##### DATA PROVIDED

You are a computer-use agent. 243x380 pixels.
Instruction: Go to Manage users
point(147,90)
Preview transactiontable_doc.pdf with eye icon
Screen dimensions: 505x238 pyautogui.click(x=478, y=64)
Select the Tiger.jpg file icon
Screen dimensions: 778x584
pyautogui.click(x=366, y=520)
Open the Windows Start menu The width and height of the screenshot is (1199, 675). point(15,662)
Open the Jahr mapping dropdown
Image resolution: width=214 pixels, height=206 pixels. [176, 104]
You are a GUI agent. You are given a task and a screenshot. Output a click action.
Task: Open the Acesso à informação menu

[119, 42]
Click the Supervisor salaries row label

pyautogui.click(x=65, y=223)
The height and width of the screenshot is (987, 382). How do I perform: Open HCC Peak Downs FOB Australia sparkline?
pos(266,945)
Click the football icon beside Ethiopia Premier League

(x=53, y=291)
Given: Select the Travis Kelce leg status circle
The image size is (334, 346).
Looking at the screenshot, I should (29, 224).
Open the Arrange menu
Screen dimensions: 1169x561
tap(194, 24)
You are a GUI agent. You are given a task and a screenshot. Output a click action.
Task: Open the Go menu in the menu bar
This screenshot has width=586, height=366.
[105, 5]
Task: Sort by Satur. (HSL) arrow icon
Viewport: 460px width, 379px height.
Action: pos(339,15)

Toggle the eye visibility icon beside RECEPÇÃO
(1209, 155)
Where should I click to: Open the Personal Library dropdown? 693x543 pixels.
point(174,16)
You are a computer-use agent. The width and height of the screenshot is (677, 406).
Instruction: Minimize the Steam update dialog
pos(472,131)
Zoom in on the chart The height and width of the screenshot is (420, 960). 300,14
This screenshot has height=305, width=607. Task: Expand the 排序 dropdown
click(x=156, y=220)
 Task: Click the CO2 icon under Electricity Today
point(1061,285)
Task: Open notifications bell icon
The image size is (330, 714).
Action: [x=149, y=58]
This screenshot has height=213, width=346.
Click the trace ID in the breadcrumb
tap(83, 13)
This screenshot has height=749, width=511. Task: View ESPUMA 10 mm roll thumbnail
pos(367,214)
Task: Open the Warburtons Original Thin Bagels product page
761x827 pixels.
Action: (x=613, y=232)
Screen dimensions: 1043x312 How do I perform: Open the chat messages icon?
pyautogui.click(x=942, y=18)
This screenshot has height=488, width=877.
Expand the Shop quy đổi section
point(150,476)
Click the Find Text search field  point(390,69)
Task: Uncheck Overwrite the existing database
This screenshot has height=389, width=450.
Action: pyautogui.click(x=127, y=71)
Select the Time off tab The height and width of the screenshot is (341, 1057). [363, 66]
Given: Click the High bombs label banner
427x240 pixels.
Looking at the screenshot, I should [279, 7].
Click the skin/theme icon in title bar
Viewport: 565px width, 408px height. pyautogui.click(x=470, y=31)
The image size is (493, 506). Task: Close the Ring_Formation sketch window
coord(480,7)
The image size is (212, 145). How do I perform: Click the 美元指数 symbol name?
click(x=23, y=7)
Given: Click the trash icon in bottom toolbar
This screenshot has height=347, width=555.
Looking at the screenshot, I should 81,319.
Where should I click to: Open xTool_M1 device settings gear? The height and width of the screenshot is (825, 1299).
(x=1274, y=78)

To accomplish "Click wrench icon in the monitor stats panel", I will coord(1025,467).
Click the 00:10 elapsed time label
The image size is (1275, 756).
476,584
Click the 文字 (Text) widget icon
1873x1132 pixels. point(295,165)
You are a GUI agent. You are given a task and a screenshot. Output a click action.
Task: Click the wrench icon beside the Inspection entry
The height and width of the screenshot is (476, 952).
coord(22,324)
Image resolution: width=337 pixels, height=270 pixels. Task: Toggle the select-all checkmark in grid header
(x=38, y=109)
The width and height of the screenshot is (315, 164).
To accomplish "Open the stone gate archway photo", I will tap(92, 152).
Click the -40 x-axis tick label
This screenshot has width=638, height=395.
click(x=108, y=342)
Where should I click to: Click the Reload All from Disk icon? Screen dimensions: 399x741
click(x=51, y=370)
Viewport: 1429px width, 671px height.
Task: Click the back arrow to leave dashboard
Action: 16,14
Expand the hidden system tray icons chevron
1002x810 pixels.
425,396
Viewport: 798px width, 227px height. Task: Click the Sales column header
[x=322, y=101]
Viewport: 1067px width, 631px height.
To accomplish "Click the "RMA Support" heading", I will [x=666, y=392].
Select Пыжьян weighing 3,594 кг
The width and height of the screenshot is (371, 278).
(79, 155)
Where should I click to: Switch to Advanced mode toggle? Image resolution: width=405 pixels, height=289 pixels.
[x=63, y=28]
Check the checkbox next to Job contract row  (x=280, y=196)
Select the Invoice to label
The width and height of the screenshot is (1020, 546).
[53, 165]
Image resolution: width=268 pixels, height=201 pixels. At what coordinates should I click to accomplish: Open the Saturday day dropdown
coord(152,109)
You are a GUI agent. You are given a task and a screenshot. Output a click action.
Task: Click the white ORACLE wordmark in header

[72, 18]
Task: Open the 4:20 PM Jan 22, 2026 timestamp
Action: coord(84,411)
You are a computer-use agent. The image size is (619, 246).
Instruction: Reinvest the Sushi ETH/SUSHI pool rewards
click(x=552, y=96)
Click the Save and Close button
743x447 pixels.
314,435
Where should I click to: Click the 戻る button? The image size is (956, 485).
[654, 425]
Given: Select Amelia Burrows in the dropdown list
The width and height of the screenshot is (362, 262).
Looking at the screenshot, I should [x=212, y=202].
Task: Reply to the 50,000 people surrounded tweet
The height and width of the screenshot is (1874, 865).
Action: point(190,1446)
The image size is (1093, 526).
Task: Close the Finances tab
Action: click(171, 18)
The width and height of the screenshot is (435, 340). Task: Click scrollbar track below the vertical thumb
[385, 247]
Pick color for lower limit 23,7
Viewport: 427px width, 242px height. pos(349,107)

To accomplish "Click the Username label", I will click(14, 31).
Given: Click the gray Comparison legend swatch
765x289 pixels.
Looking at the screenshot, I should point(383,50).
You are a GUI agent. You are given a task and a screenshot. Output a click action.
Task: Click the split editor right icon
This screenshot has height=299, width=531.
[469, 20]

##########

→ TASK TO CARRY OUT: Each line of the data above that contains "computer" counts once; report the total alone.

→ REPLY: 3